REQUIRED WORK
Write out again, unchanged, the line that has "Viewport: 937px width, 829px" and each following line through the end of the entries below; leave pictures out.

EXERCISE MATERIALS

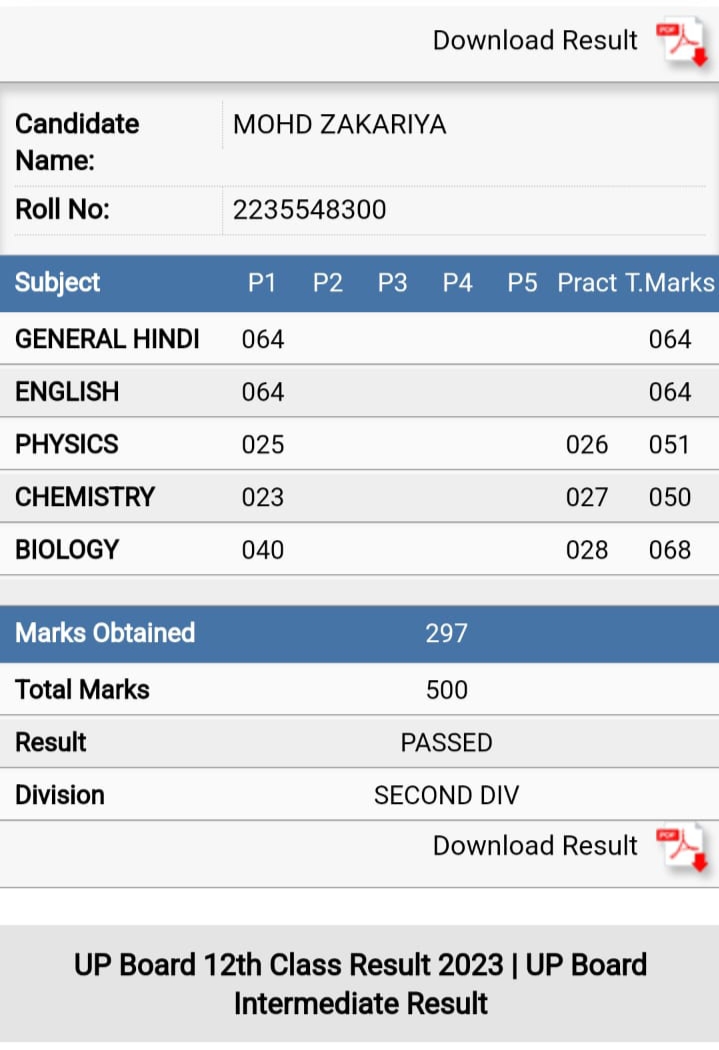Select the Subject column header
Image resolution: width=719 pixels, height=1050 pixels.
[x=58, y=283]
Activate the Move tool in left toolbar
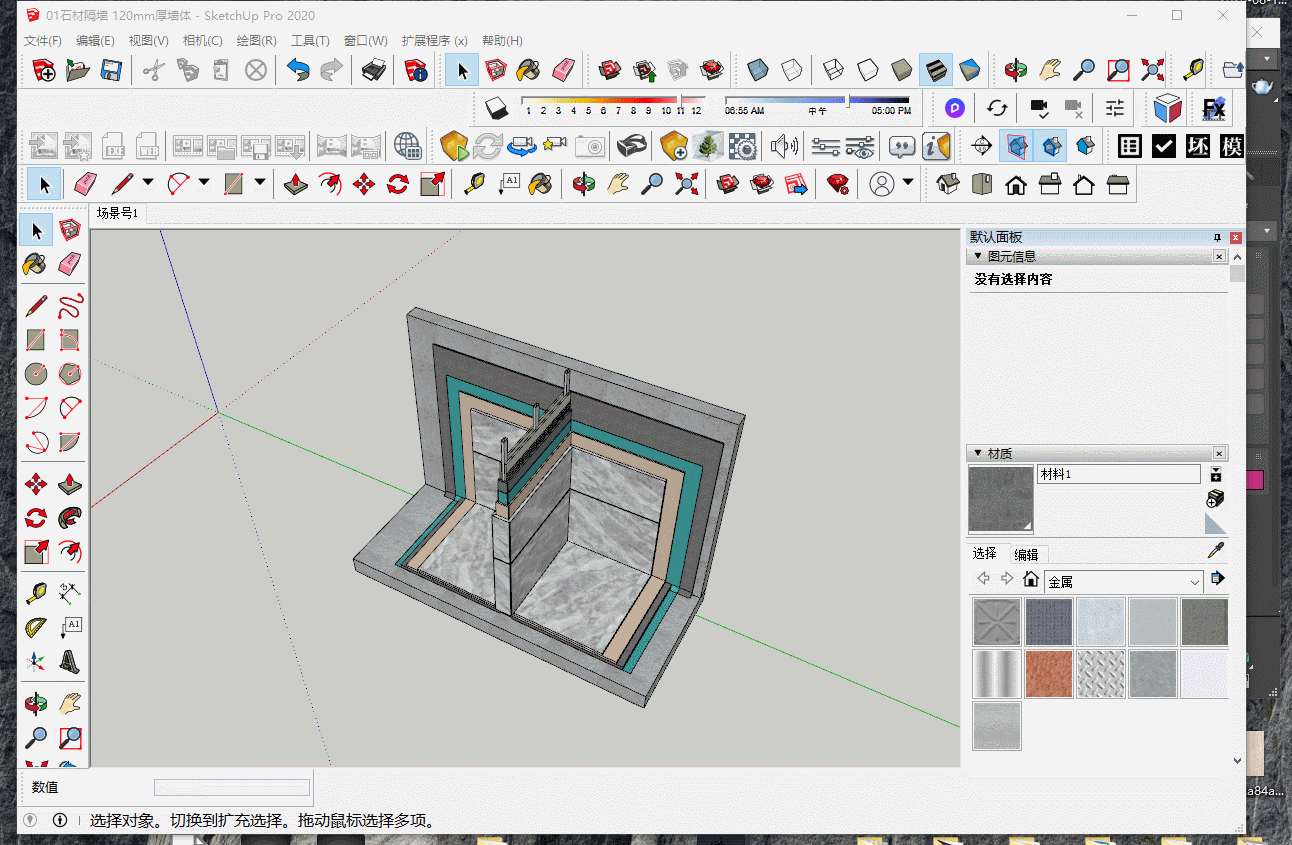This screenshot has width=1292, height=845. [x=36, y=486]
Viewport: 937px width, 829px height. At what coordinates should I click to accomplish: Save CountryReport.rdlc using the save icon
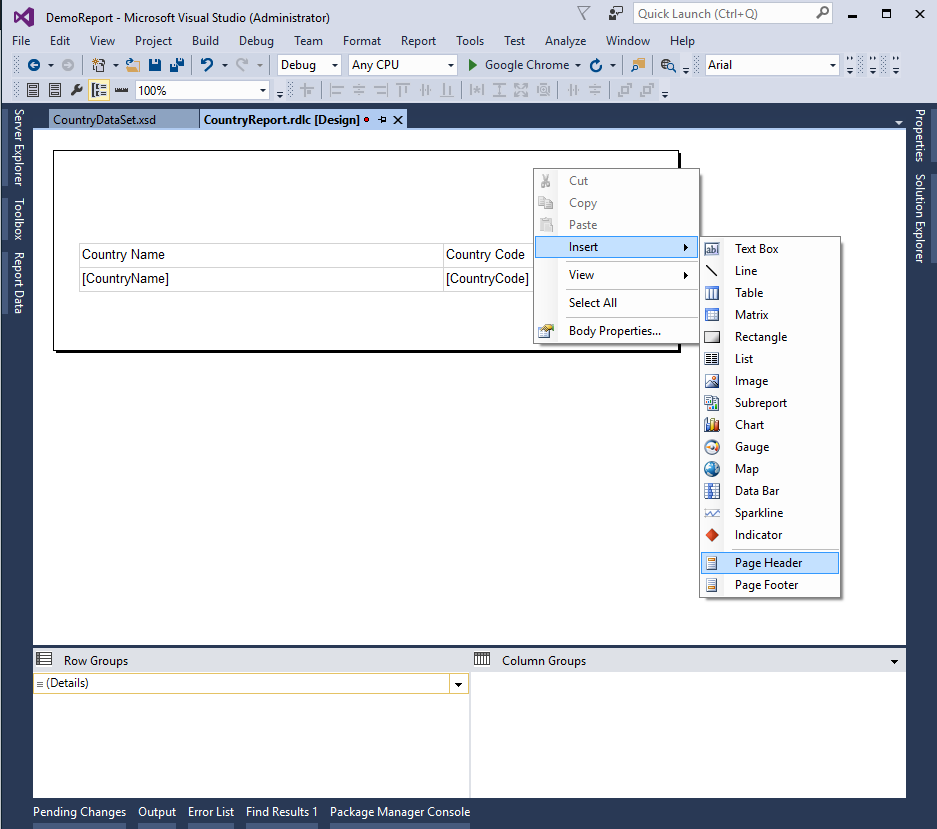point(155,64)
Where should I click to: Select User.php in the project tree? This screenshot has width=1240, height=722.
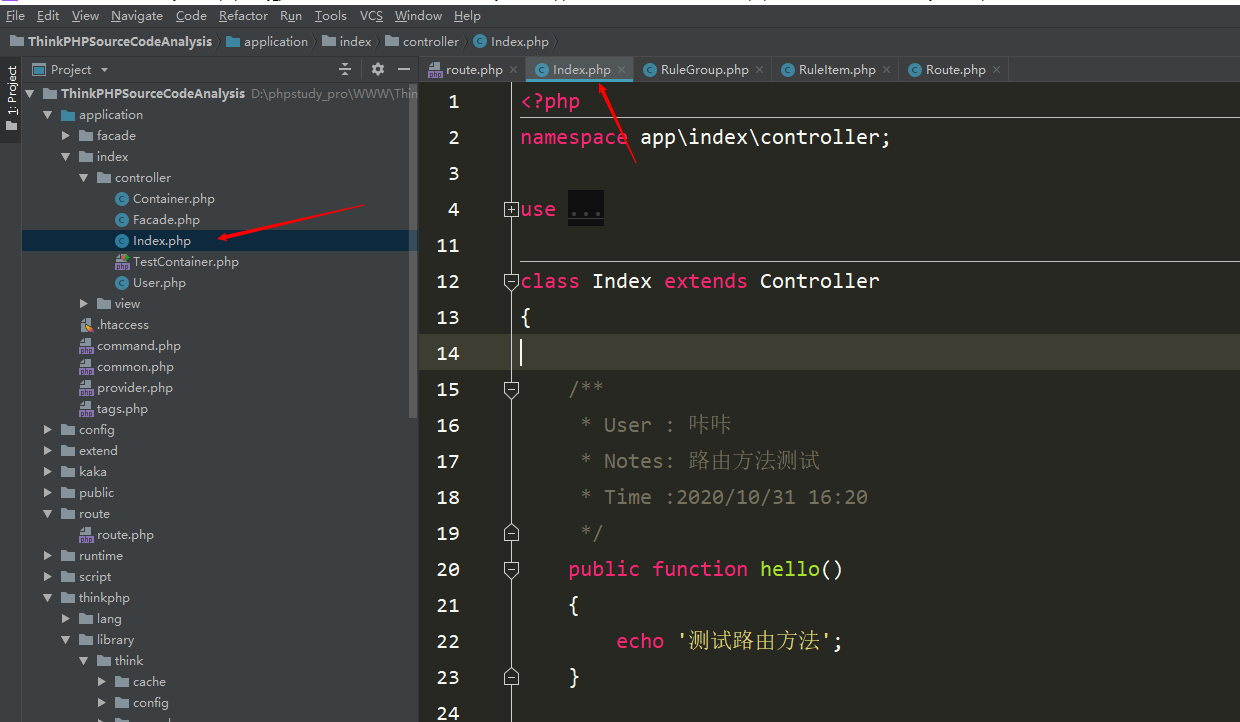pos(159,283)
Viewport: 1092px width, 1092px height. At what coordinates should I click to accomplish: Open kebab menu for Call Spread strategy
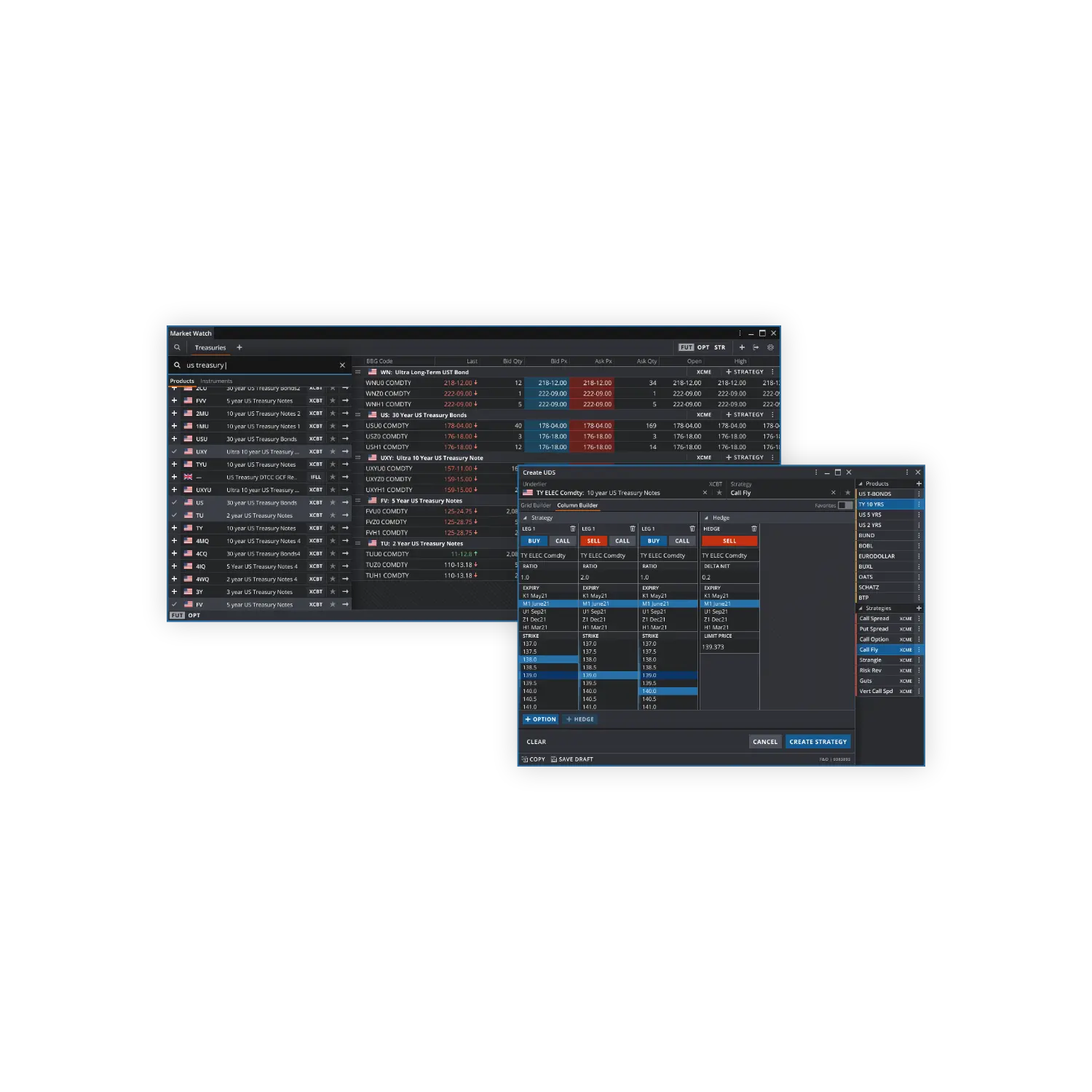pyautogui.click(x=919, y=619)

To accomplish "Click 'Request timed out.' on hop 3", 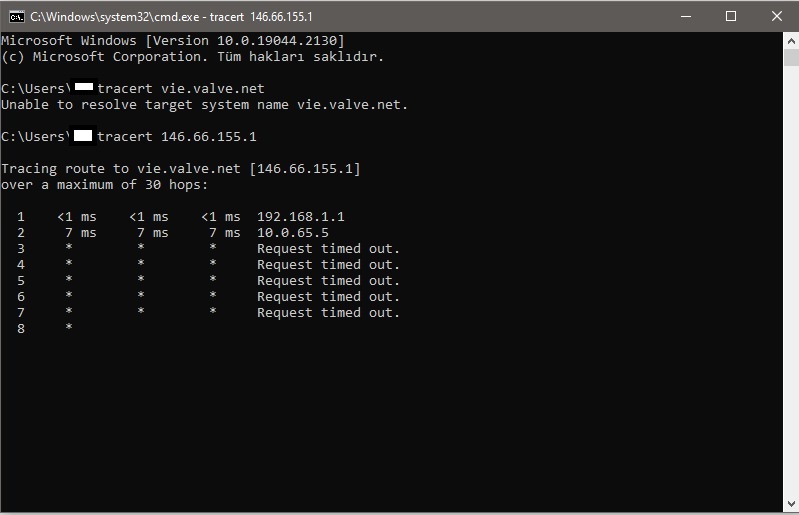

WRITTEN ANSWER
Viewport: 937px width, 829px height. At what coordinates should I click to accomplish: Save CountryReport.rdlc using the save icon
point(155,64)
Where should I click to: Select User.php in the project tree? This screenshot has width=1240, height=722.
pos(159,283)
Viewport: 1092px width, 1092px height. At what coordinates should I click to accomplish: Open kebab menu for Call Spread strategy
pyautogui.click(x=919, y=619)

To accomplish "Click 'Request timed out.' on hop 3", 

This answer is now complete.